Figure 5 - MARIJUANA, 3 mg, Direct Thermal Desorption, Desorb At 200 Degrees C For 10 min. GC Column DB-5, .25 mm x 25 meter, .25 µ film. Temp. Program -40 Degrees C To 280 Degrees C At 10 Degrees /min.

Figure 6

Figure 6 - MARIJUANA, 3 mg, Direct Thermal Desorption, Desorb At 200 Degrees C For 10 min. GC Column DB-5, .25 mm x 25 meter, .25 µ film.

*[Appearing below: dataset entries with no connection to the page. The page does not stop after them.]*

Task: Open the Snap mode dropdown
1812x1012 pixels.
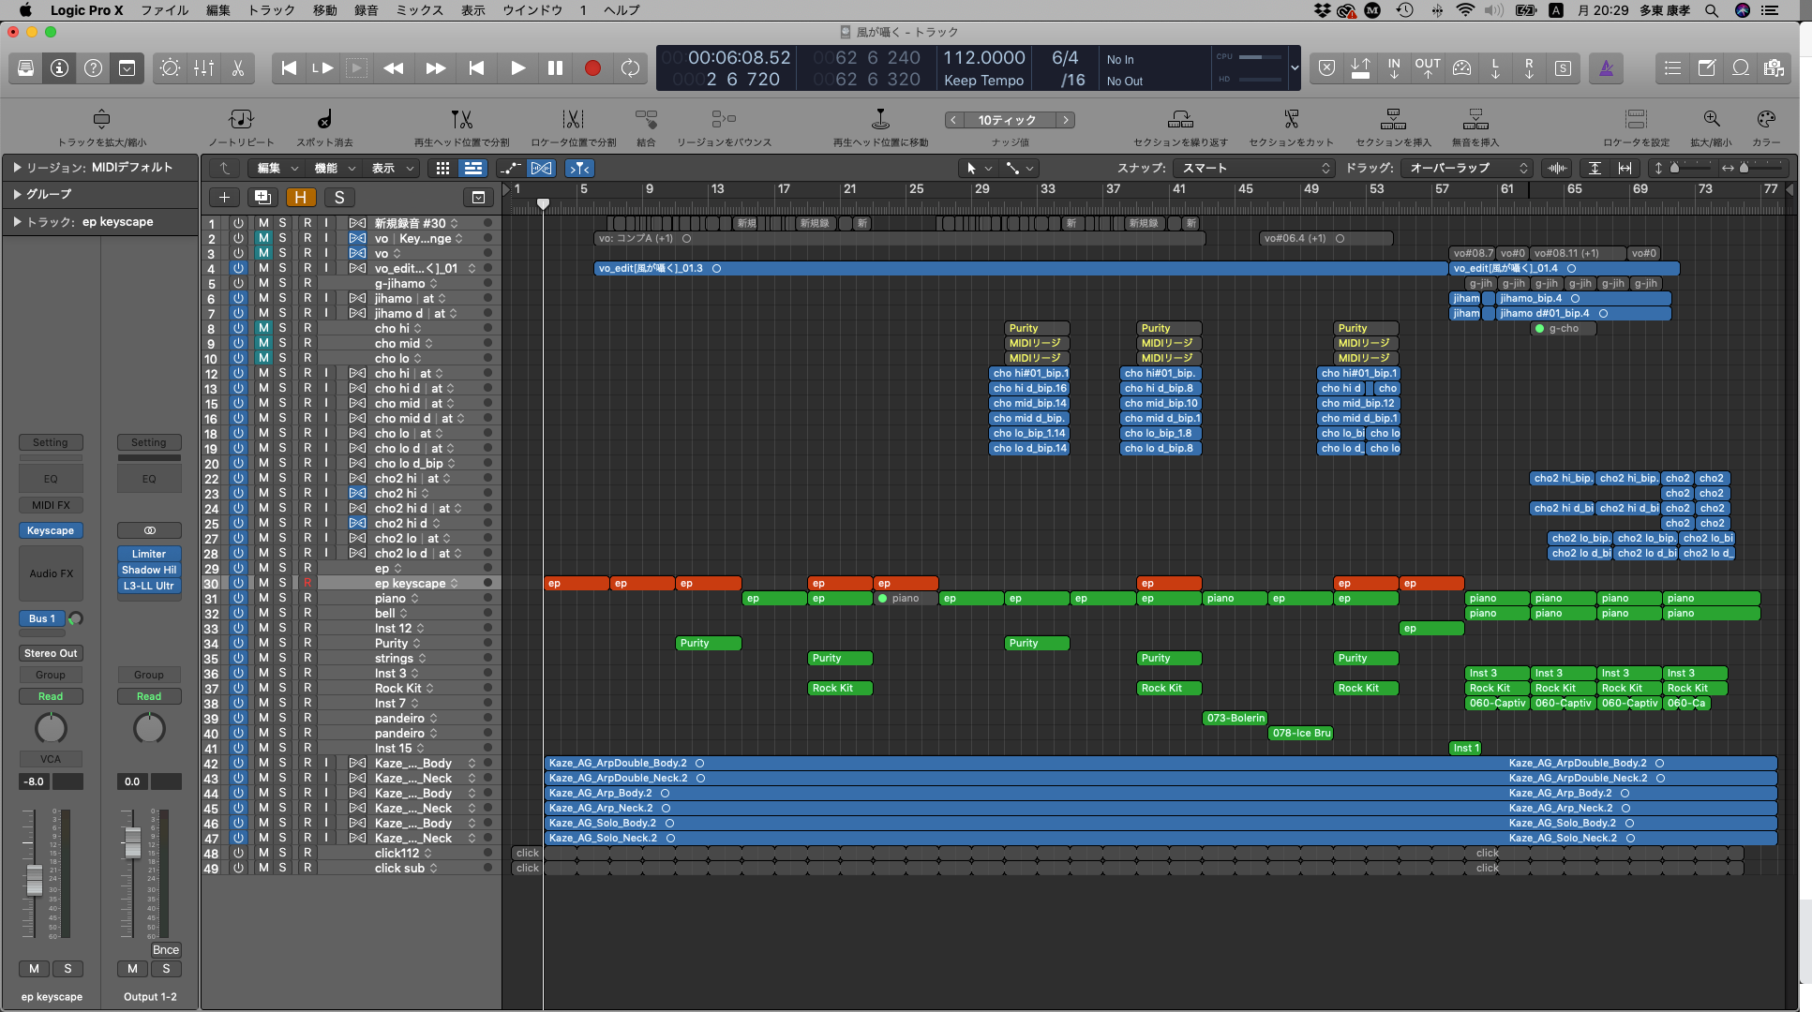Action: pos(1255,169)
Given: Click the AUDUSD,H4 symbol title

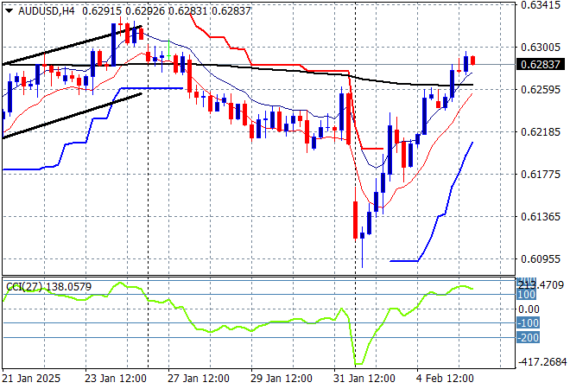Looking at the screenshot, I should point(39,9).
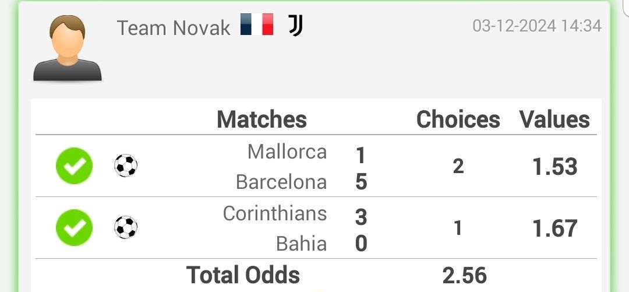The height and width of the screenshot is (292, 629).
Task: Select the Matches column header
Action: [x=262, y=119]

Temp. Program -40 Degrees C To 280 Degrees C At 10 Degrees /min.

Conclusion

The technique of Direct Thermal Analysis utilizing the Short Path Thermal Desorption System has proven to be a useful technique for the analyses of Pharmaceutical samples in order to identify the residual solvents, volatiles, and semi-volatiles present in these samples after manufacture or due to the decomposition of the pharmaceutical samples. Sample sizes ranging from one milligram to 250 milligrams of the pharmaceutical sample can be analyzed via this technique by directly sparging the volatile and semi-volatiles into the GC via the shortest path possible. Components in the ppm to ppt are readily detected in the presence of high concentrations of the pharmaceutical sample by careful selection of the sparging temperature. By analyzing the pharmaceutical sample directly without the use of solvents or traps, the maximum sensitivity of analysis is possible without the possibility of outside contamination of the sample from other sources.